Nikias moved into the role of president emeritus and life trustee of the university, according to USC's statement at the time. Austin was then named interim president.
The scandal involved Dr. George Tyndall, a former campus gynecologist accused of sexual misconduct and using racist language while examining patients.
Last month, a $215 million class-action settlement agreement between USC and several law firms representing dozens of women who allege they were sexually abused by Tyndall was filed in federal court. The money will be used to compensate women who say they were victimized by Tyndall, a gynecologist in the institution's student health center for almost three decades.
Thousands of students and alumni signed an online petition demanding Nikias' resignation, alleging that USC failed to act after complaints of misconduct involving Tyndall.
In addition, hundreds of full-time professors asked the school's board of trustees for Nikias' resignation in May and August letters drafted by Gross and others. Nearly 700 faculty members signed the August letter that led to the president stepping down.
Several women filed lawsuits against Tyndall and USC.
Tyndall's attorney told CNN last summer that his client "is adamant that he engaged in no criminal conduct while practicing medicine at USC."
Lawyers representing women who accused Tyndall of misconduct blasted the university's decision to name Nikias the president emeritus and life trustee.
Gross said the efforts of the group Concerned Faculty of USC in some ways helped bring faculty and students together.
"That's been actually really inspiring to see all these people putting time into this and our students paying attention," she said. "In some ways people have kind of come together and care a lot about what is ultimately a great university."
College basketball scheme
In 2017, an assistant basketball coach at USC was among 10 people the FBI arrested in connection with an alleged widespread college basketball scheme.
The FBI said the crimes were part of a "pay-to-play" culture. USC later fired the coach, Tony Bland.

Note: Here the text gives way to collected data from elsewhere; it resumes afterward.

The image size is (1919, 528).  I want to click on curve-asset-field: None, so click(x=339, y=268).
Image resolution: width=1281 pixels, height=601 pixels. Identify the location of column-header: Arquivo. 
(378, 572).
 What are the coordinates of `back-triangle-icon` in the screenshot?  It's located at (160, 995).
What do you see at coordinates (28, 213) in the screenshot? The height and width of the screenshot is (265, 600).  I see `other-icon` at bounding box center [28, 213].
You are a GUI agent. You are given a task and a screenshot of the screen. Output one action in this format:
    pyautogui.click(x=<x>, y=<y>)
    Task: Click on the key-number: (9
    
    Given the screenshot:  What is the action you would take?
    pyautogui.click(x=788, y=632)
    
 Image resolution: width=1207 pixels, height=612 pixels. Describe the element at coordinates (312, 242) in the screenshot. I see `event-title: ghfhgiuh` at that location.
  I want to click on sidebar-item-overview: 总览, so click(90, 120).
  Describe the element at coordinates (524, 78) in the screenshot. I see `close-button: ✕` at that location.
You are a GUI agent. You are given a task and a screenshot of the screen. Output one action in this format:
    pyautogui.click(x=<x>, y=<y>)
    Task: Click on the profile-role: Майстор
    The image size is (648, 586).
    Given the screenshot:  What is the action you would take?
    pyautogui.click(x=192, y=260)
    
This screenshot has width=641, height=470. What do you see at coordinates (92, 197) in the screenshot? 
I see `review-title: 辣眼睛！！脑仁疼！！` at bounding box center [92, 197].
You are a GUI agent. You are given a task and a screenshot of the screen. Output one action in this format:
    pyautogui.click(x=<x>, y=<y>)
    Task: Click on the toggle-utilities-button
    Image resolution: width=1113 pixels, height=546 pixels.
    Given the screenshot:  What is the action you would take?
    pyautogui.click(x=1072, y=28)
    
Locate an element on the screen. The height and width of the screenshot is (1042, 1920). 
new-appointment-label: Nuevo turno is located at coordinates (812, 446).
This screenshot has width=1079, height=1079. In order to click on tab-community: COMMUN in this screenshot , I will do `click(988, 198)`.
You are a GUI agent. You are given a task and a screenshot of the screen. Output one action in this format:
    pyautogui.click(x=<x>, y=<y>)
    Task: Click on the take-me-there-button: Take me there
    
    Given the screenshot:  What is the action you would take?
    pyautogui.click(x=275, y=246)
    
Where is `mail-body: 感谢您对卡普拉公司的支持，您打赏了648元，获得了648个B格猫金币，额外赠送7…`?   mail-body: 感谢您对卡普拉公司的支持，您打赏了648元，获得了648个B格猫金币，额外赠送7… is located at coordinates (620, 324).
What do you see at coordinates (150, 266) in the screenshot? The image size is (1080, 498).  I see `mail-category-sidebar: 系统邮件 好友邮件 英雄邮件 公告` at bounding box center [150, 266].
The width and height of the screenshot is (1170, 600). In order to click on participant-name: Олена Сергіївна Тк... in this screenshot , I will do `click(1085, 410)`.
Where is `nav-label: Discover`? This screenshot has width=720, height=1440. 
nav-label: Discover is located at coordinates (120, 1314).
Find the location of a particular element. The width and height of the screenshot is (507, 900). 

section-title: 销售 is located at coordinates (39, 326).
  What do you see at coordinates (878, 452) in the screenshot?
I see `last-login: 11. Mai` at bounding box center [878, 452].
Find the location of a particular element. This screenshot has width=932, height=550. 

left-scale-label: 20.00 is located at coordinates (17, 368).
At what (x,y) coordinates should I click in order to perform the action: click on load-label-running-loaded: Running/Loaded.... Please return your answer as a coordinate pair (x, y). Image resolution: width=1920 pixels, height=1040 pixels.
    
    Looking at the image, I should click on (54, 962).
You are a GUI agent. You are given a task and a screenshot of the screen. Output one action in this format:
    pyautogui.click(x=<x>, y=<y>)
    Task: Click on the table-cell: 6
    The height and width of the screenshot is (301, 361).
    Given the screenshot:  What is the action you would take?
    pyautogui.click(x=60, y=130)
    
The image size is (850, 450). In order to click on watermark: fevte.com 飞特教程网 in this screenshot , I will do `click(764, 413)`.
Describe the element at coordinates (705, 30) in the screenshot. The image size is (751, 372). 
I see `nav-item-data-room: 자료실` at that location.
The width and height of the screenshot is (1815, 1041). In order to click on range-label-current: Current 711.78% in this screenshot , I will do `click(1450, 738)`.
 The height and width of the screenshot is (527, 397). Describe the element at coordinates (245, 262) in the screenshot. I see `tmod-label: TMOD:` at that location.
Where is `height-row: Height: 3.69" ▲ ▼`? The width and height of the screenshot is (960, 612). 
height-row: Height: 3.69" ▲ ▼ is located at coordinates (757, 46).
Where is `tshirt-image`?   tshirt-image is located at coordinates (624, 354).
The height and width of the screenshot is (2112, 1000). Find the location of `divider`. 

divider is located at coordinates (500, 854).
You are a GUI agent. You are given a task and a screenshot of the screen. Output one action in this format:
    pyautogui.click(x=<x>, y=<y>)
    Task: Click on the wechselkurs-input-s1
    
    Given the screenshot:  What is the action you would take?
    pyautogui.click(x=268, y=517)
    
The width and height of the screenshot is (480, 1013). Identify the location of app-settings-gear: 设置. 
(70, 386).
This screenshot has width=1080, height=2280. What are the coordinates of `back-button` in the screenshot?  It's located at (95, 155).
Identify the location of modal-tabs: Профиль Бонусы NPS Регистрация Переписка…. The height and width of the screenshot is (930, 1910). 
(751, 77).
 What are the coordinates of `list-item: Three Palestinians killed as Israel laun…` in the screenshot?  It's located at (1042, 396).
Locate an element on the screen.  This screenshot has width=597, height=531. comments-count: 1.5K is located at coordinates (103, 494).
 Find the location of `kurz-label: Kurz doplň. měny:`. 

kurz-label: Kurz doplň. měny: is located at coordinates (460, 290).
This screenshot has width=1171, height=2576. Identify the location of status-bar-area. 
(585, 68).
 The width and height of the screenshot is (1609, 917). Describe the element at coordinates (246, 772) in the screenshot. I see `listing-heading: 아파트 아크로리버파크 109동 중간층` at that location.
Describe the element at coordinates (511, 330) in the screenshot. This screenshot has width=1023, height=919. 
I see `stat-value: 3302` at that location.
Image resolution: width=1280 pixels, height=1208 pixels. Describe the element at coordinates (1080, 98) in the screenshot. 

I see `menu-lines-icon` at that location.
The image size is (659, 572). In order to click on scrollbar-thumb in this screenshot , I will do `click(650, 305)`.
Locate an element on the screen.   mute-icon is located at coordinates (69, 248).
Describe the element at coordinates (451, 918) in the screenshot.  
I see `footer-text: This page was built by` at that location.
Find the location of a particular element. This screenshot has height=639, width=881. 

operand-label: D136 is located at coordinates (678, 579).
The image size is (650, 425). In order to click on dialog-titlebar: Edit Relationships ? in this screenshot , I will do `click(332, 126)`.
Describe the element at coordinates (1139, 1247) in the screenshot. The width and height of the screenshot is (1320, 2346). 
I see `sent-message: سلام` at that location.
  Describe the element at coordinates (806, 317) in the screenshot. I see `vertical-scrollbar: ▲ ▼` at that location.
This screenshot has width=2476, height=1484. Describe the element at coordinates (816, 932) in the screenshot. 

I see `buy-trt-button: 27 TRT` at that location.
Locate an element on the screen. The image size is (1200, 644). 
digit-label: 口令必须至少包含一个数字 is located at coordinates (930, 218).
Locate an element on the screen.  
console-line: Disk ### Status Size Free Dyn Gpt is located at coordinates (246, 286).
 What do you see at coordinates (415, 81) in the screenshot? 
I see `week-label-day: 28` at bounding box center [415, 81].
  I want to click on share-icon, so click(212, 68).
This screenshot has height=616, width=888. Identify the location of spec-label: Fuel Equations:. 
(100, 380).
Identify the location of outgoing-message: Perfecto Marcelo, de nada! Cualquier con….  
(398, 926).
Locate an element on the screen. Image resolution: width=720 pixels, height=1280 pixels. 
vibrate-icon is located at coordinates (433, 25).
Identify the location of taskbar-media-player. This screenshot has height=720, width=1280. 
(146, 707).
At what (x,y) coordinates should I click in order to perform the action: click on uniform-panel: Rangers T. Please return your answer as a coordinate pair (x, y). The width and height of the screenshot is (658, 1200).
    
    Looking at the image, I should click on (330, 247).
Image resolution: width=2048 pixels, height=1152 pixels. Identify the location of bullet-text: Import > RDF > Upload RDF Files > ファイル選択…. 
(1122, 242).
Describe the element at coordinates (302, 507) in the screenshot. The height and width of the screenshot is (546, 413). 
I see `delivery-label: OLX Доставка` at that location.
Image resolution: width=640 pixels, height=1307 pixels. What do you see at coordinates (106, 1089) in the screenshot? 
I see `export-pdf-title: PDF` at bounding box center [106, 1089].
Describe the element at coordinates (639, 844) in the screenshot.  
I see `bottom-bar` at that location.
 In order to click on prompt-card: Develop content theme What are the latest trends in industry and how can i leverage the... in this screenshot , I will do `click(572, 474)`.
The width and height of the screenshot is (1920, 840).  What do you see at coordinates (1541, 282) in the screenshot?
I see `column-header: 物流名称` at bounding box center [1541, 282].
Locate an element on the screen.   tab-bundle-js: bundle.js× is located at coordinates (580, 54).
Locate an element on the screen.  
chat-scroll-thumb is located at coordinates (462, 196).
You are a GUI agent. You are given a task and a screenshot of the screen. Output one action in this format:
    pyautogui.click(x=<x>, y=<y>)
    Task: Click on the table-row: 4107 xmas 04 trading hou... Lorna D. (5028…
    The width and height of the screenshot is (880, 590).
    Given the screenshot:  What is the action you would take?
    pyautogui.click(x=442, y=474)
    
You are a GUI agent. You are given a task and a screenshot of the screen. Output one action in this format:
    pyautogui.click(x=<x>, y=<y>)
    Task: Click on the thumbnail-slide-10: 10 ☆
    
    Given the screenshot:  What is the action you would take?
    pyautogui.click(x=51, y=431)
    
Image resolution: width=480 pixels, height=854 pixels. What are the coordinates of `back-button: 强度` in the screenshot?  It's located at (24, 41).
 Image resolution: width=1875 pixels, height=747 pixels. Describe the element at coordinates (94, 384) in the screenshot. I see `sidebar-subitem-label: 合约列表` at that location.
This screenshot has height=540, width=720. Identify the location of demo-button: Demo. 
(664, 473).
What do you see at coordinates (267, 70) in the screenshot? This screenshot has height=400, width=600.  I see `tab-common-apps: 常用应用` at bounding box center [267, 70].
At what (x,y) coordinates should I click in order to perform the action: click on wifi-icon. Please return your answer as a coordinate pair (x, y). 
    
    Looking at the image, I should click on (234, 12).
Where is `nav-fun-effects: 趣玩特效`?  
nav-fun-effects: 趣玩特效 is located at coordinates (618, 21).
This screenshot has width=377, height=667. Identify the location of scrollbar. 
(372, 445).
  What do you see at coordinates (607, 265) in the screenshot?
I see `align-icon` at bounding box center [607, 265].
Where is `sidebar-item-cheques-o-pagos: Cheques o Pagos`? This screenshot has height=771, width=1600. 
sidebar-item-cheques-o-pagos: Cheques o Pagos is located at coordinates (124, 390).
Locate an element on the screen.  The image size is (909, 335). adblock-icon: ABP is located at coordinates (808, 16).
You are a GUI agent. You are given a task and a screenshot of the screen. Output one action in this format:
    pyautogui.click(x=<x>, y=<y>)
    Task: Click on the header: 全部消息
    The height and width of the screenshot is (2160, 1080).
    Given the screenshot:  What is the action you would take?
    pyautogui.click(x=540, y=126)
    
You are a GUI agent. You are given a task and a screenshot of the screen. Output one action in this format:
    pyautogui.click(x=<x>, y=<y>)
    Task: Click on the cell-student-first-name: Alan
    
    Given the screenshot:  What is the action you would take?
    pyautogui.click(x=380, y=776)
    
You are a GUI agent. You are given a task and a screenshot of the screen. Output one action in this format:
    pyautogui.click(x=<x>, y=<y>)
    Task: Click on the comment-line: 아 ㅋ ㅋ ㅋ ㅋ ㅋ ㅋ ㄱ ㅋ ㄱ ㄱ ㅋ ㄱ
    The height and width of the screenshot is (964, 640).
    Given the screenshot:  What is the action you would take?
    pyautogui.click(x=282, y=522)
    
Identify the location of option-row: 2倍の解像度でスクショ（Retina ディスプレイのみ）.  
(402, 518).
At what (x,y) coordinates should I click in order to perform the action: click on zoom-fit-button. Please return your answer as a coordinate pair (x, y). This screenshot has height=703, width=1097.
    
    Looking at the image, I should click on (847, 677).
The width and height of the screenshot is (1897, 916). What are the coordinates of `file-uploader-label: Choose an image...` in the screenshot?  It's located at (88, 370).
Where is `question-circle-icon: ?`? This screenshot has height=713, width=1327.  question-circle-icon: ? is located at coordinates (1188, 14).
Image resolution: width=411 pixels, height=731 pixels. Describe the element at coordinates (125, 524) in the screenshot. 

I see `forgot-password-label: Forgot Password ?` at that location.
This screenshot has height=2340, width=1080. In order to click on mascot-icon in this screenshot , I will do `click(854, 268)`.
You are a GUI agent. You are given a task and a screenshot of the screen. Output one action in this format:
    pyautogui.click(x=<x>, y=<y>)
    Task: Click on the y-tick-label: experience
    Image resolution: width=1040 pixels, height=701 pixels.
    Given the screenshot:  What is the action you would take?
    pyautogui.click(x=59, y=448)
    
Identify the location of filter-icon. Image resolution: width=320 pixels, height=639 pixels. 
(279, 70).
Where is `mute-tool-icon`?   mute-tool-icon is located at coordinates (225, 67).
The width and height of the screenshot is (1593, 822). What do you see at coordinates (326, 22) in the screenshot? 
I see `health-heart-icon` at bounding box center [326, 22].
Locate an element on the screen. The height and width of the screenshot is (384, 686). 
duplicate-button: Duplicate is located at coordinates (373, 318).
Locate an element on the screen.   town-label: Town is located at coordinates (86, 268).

The US Attorney's Office in New York filed three complaints alleging fraud and corruption in the "dark underbelly of college basketball."
In January, Bland pleaded guilty in a Manhattan federal court to taking a cash bribe from athlete advisers in exchange for using his influence over USC college basketball players to retain the services of the advisers paying the bribes, according to federal prosecutors.
Folt inherited scandal at UNC
In January, one day after Folt announced her resignation and approved the removal of the remains of "Silent Sam," a Confederate monument, the school's board asked her to leave weeks earlier than she'd planned.
The board's decision came after the monument's base and commemorative plaques -- the subject of intense national debate over Confederate monuments -- were removed from the UNC Chapel Hill's upper quad and put into an undisclosed "secure location," the university said.
The Silent Sam statue that had stood on the base was knocked over by protesters in August and did not return to its original spot.
"The presence of the remaining parts of the monument on campus poses a continuing threat both to the personal safety and well-being of our community and to our ability to provide a stable, productive educational environment," Folt wrote in a letter announcing her decision to step down. "No one learns at their best when they feel unsafe."
Folt said the monument controversy had caused too much disruption.
She arrived at UNC in 2013 in the midst of an academic scandal concerning student-athletes that had begun two years earlier.
Folt said in 2014 that the university had failed some of its students "for years" by allowing them to take classes that did not match its own academic standards.
UNC's handling of sexual violence reports came under scrutiny in 2016 after then-sophomore Delaney Robinson went public about her alleged rape on campus by a football player. She claimed prosecutors and the university were slow to bring justice despite a revised policy on handling sexual assault allegations.